Oscar Tenreiro / 14 Septiembre 2009
No puedo escribir aquí sin sentirme afectado de modo directo por lo que viene ocurriendo entre nosotros. La desalmada violencia de una delincuencia impune demuestra ser la verdadero dueña del país casi quitándole la vida a un colega, Oswaldo Molina, que se debatió entre la vida y la muerte luego de un cruel secuestro y ahora enfrenta una difícil recuperación; asesinando a un alto oficial cuya familia rechaza la hipocresía de los honores póstumos debidos a su rango; irrumpiendo a puñaladas en un encuentro juvenil que se realiza en un parque porque los locales cerrados y protegidos son incosteables; que quiebra las esperanzas de unos padres y la promesa que siempre es un niño de siete años. Y tantas cosas que no alcanzan a mover las conciencias de un sector político cuyo jefe es un hombre ensimismado que se pasea por un festival de cine a dos mil dólares la noche de hotel acompañado del típico gringo talentoso y pendejo (¡a la mierda Stone y sus comandantes!) y luego sigue viaje comprando tanques, submarinos, aviones para una guerra que nunca ocurrirá, juguetes chatarra que se llevan los dólares de un país que sigue teniendo las peores escuelas públicas de latinoamérica. Cuya capital tiene una morgue digna del noveno círculo del infierno; que continúa rodeada de los mismos tugurios insalubres, sumida en toda clase de contradicciones.
Y a raíz de una marcha que protesta una Ley de Educación impuesta, el jefe nacional de la policía de investigación aparta su mirada del reinado del crimen para acusar de violento y peligroso a un estudiante y a su pequeño grupo de compañeros, porque reaccionó ante la agresión policial. La indignación sube demasiado de tono ante la saña con la que se lo trata públicamente.
Abandono pues el texto que tenía hecho sobre un país lejano, Finlandia, y la arquitectura de un prócer civil que los enorgullece, Alvar Aalto, y voy a lo que nos rodea. Porque para colmo la jueza del caso no juzga al estudiante en libertad sino lo recluye en una de las cárceles más duras del país.

• Datos de origen:
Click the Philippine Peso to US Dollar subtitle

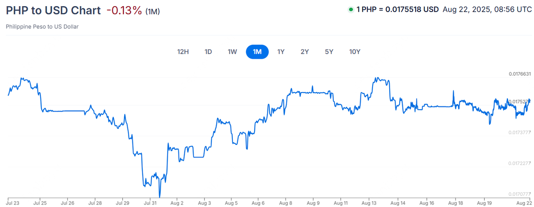[x=42, y=27]

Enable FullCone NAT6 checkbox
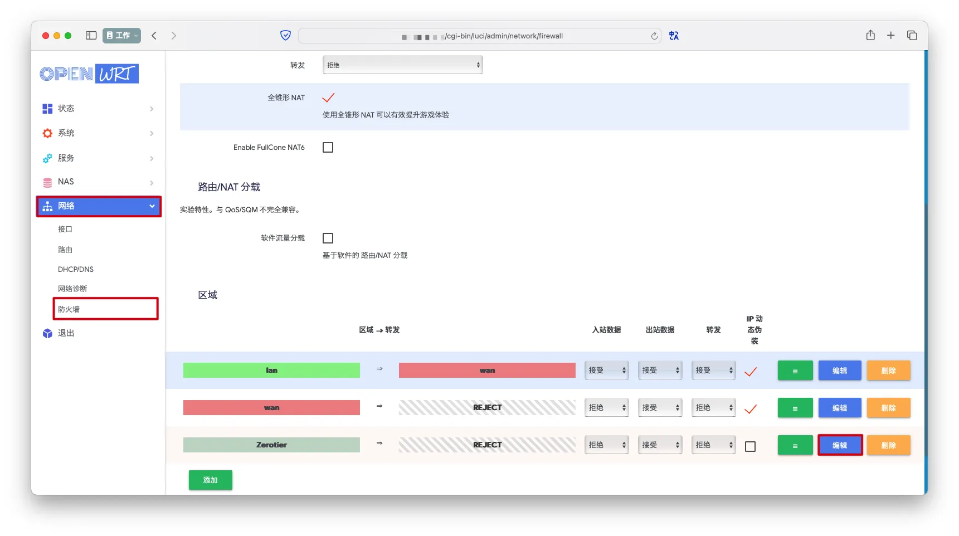(328, 148)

• Problemas y tareas:
A - Anota todos los nombres de personas que aparecen en el artículo.
B - Copia de nuevo el fragmento del artículo entre "Abandono pues el" y "duras del país.", ambos incluidos, y cambia "Finlandia" por "Noruega".
Este material viene de otra fuente, no del artículo.

• Soluciones por tarea:
A - Oscar Tenreiro, Oswaldo Molina, Stone, Alvar Aalto

B -
Abandono pues el texto que tenía hecho sobre un país lejano, Noruega, y la arquitectura de un prócer civil que los enorgullece, Alvar Aalto, y voy a lo que nos rodea. Porque para colmo la jueza del caso no juzga al estudiante en libertad sino lo recluye en una de las cárceles más duras del país.